REQUIRED ACTION>
A verbatim copy of every entry is required.

(Excerpts from a dataset)
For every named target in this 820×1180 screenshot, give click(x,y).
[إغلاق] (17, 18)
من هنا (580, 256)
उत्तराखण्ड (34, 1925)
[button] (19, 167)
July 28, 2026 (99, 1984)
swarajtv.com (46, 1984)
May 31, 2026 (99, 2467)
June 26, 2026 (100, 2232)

TASK SOLUTION>
For every named target in this 820×1180 screenshot, give click(x,y).
[إغلاق] (17, 18)
من هنا (580, 256)
उत्तराखण्ड (34, 1925)
[button] (19, 167)
July 28, 2026 (99, 1984)
swarajtv.com (46, 1984)
May 31, 2026 (99, 2467)
June 26, 2026 (100, 2232)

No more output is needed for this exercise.